**RECORDS SHOWN**
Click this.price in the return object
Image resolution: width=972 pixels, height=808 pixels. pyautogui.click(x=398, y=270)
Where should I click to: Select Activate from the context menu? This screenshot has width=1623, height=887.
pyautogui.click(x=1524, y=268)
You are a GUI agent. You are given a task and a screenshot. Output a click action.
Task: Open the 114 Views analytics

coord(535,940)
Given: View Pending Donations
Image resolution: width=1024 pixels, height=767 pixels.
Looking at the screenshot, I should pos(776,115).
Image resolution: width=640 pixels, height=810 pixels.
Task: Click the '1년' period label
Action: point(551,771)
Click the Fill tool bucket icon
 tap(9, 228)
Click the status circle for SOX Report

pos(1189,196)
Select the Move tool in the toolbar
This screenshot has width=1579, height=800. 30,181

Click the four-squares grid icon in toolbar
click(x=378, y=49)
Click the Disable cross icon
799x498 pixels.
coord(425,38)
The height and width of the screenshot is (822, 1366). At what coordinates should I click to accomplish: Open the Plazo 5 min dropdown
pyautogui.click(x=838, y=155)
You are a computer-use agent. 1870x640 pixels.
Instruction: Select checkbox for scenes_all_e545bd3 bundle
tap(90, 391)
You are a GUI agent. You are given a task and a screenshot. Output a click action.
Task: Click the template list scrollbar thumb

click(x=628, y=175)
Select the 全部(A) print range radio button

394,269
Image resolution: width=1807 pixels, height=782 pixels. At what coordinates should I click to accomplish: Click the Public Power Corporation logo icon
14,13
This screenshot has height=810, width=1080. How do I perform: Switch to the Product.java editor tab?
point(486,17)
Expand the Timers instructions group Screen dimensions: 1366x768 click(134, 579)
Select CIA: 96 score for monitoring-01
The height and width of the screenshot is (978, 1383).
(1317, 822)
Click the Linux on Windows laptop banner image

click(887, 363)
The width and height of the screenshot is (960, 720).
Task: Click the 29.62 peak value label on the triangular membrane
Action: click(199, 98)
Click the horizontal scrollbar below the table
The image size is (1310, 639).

**WHAT IS EXPECTED**
Please output all the lines above exactly as given.

**REPLY**
Click this.price in the return object
Image resolution: width=972 pixels, height=808 pixels. pyautogui.click(x=398, y=270)
Where should I click to: Select Activate from the context menu? This screenshot has width=1623, height=887.
pyautogui.click(x=1524, y=268)
You are a GUI agent. You are given a task and a screenshot. Output a click action.
Task: Open the 114 Views analytics

coord(535,940)
Given: View Pending Donations
Image resolution: width=1024 pixels, height=767 pixels.
Looking at the screenshot, I should pos(776,115).
Image resolution: width=640 pixels, height=810 pixels.
Task: Click the '1년' period label
Action: point(551,771)
Click the Fill tool bucket icon
 tap(9, 228)
Click the status circle for SOX Report

pos(1189,196)
Select the Move tool in the toolbar
This screenshot has width=1579, height=800. 30,181

Click the four-squares grid icon in toolbar
click(x=378, y=49)
Click the Disable cross icon
799x498 pixels.
coord(425,38)
The height and width of the screenshot is (822, 1366). At what coordinates should I click to accomplish: Open the Plazo 5 min dropdown
pyautogui.click(x=838, y=155)
You are a computer-use agent. 1870x640 pixels.
Instruction: Select checkbox for scenes_all_e545bd3 bundle
tap(90, 391)
You are a GUI agent. You are given a task and a screenshot. Output a click action.
Task: Click the template list scrollbar thumb

click(x=628, y=175)
Select the 全部(A) print range radio button

394,269
Image resolution: width=1807 pixels, height=782 pixels. At what coordinates should I click to accomplish: Click the Public Power Corporation logo icon
14,13
This screenshot has height=810, width=1080. How do I perform: Switch to the Product.java editor tab?
point(486,17)
Expand the Timers instructions group Screen dimensions: 1366x768 click(134, 579)
Select CIA: 96 score for monitoring-01
The height and width of the screenshot is (978, 1383).
(1317, 822)
Click the Linux on Windows laptop banner image

click(887, 363)
The width and height of the screenshot is (960, 720).
Task: Click the 29.62 peak value label on the triangular membrane
Action: click(199, 98)
Click the horizontal scrollbar below the table
The image size is (1310, 639).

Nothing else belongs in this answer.